This provision may be triggered by an oral, electronic, or written 
authorization or request by the consumer. Under this exception, the 
consumer may provide the authorization or make the request either 
through the company with whom the consumer has a business relationship 
or directly to the covered affiliate that will make the solicitation. 
In addition, the duration of the authorization or request will depend 
on the facts and circumstances.
    The exceptions in proposed paragraphs (c)(1), (4), and (5) 
described above may overlap in certain situations. For example, if a 
customer makes a telephone call to the commodity trading advisor's 
clearing broker affiliate and requests information about its services, 
the clearing broker affiliate may use information about the consumer it 
obtains from the commodity trading advisor to make solicitations in 
response to the telephone call initiated by the consumer under the 
exception in paragraph (c)(4) for responding to a communication 
initiated by the consumer.
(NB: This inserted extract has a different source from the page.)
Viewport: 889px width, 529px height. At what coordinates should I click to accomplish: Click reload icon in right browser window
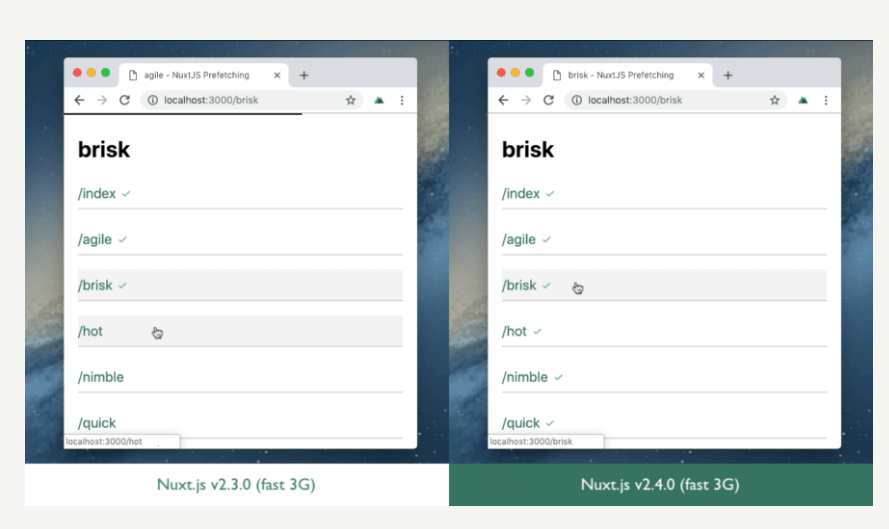click(549, 100)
In addition, the consumer's request for 
information from the clearing broker affiliate triggers the exceptions 
in paragraph (c)(1) for inquiries by the consumer regarding a financial 
product or service offered by the clearing broker affiliate under the 
statutory definition of a ``pre-existing business relationship'' as 
well as the exception in paragraph (c)(5) for a use in response to a 
solicitation requested by the consumer.
Making Solicitations
    Proposed paragraph (d) sets forth when a covered affiliate makes a 
solicitation to a consumer. Section 624 does not describe what a 
covered affiliate must do in order to make a solicitation. Similarly 
the legislative history does not contain guidance as to the meaning of 
making a solicitation. For that reason, the Commission believes it 
important to provide clear guidance regarding what activities 
constitute making a solicitation. Proposed section 162.3(d)(1) provides 
that a covered affiliate makes a solicitation for marketing purposes to 
a consumer if: (i) The covered affiliate receives eligibility 
information from an affiliate; (ii) the covered affiliate uses that 
eligibility information to do one of the following--identify the 
consumer or type of consumer to receive a solicitation, establish the 
criteria used to select the consumer to receive a solicitation, or 
decide which of its financial products or services to market to the 
consumer or tailor its solicitation to that consumer; and (iii) as a 
result of the covered affiliate's use of the eligibility information, 
the consumer is provided a solicitation about the covered affiliate's 
financial products or services.
    The Commission recognizes that several common industry practices 
create issues in applying the provisions in proposed subparagraph 
(d)(1). First, affiliated companies often use a common database as the 
repository for eligibility information obtained by various affiliates, 
and information in that database may be accessible to multiple 
affiliates. Second, affiliated companies often use service providers to 
perform marketing activities, and some of those service providers may 
provide services for a number of different affiliates. Third, a covered 
affiliate may use its own eligibility information to market the 
financial products or services of another affiliate. Proposed sections 
162.3(d)(2)-(5) seek to address these issues.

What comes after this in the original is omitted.